WOOSTER, Ohio – A new method of injecting poultry litter into the soil allows growers to reap the extensive benefits of this type of manure while promoting water quality by lessening the potential for agricultural runoff. Ohio growers will have the opportunity to view the technology firsthand during Ohio State University’s 2013 Manure Science Review Aug. 6.
The new subsurfer injector will be demonstrated at the Review, an educational program for farmers, livestock managers, certified crop advisers, professional engineers and others. The Review features speakers from industry, livestock groups, conservation agencies, and Ohio State’s College of Food, Agricultural, and Environmental Sciences, including Ohio State University Extension and the Ohio Agricultural Research and Development Center, which are the college’s outreach and research arms, respectively.
The subsurfer allows crop growers to benefit from the use of poultry litter, which is high in nitrogen, phosphorus and potassium and has been shown to increase yields without increasing the potential for negative environmental impact, said Amanda Douridas, an OSU Extension agriculture and natural resources educator.
“The machine creates eight rows of trenches that are 2 inches wide, 3 feet deep and about 12 inches apart, using rotating augers to deposit the litter below the surface and covering the trenches,” she said. “The augers help break up large chunks of litter into a fine material that is better deposited into the soil.

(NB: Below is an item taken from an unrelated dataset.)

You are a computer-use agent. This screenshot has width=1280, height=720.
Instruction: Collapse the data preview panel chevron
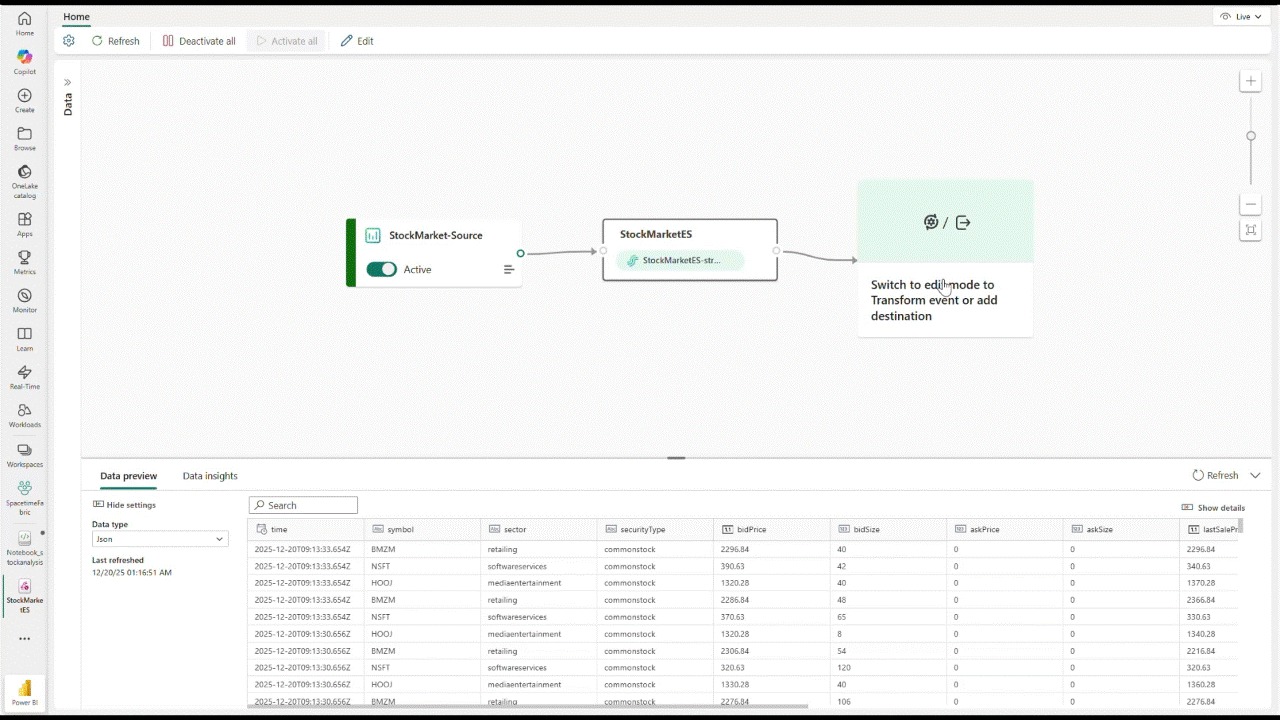tap(1255, 475)
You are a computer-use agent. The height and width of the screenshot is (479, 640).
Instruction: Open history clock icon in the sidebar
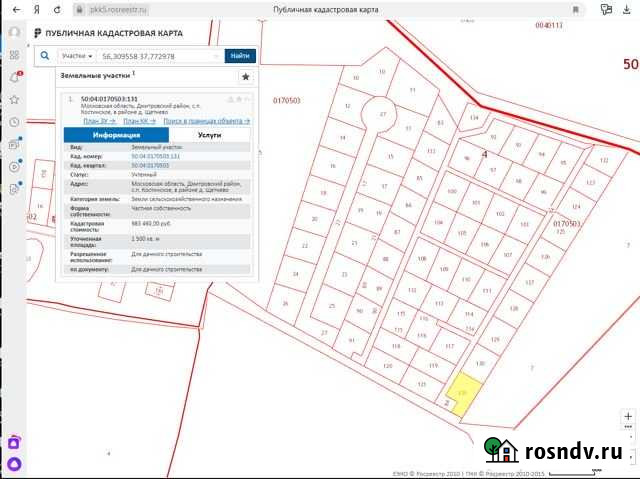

“The method improves water quality because it results in less phosphorus in groundwater and also lessens the amount of nitrogen that is released into the air. Until now, solid manures could only be surface applied, with or without tillage, which increases runoff risks.”
Created by scientists with the U.S. Department of Agriculture’s Agricultural Research Service, the subsurfer has been found to lower nutrient runoff and ammonia emissions by some 90 percent while increasing forage yields, the agency said in published reports. It has also been found to lower phosphorus runoff and ammonia loss and increase corn yields, according to USDA.
Still in the prototype phase, the machine is used in pastures and no-till fields. It can also use composted cattle manure, according to USDA.
“To be able to demonstrate it in Ohio so area growers can see it and learn more about it is very exciting,” Douridas said. “Poultry litter is very popular with crop producers who don’t have livestock because it’s easy to transport and has very high nutrient content.”
The event takes place from 8:30 a.m. to 3 p.m. at the Hord Livestock farm south of Bucyrus. The nearest street address is 1961 State Route 294, Marion. The site is about a quarter mile west of the street address on the north side of the road and will be marked with signs.
The subsurfer demonstration is between 1-3 p.m. during the Review, Douridas said.
Registration for the Review, which includes a continental breakfast and lunch, is $30 per person by July 29 and $35 per person after July 29.
To register, participants should send their name, affiliation, address, e-mail address, telephone number and payment (with checks made payable to OARDC/OSU) to Mary Wicks, OARDC/OSU, 1680 Madison Ave., Wooster, OH 44691.
For more information, contact Wicks at 330-202-3533 or email@example.com.
An agenda and registration form may be downloaded at http://go.osu.edu/MSR2013 (pdf).
Participants will be eligible for the following credits: 5.0 Ohio Department of Agriculture Certified Livestock Manager continuing education hours, 3.0 Certified Crop Adviser (CCA) Nutrient Management continuing education units, 2.5 CCA Soil and Water Management continuing education units and 2.0 Professional Engineer continuing professional development hours.
The Review is sponsored by Ohio State, the Ohio Livestock Coalition, Ag Credit, and the Ohio Soybean Council. Collaborators include Hord Livestock, the Ohio Department of Agriculture, the Ohio Department of Natural Resources Division of Soil and Water Resources, Ohio’s soil and water conservation districts, and the U.S. Department of Agriculture’s Natural Resources Conservation Service.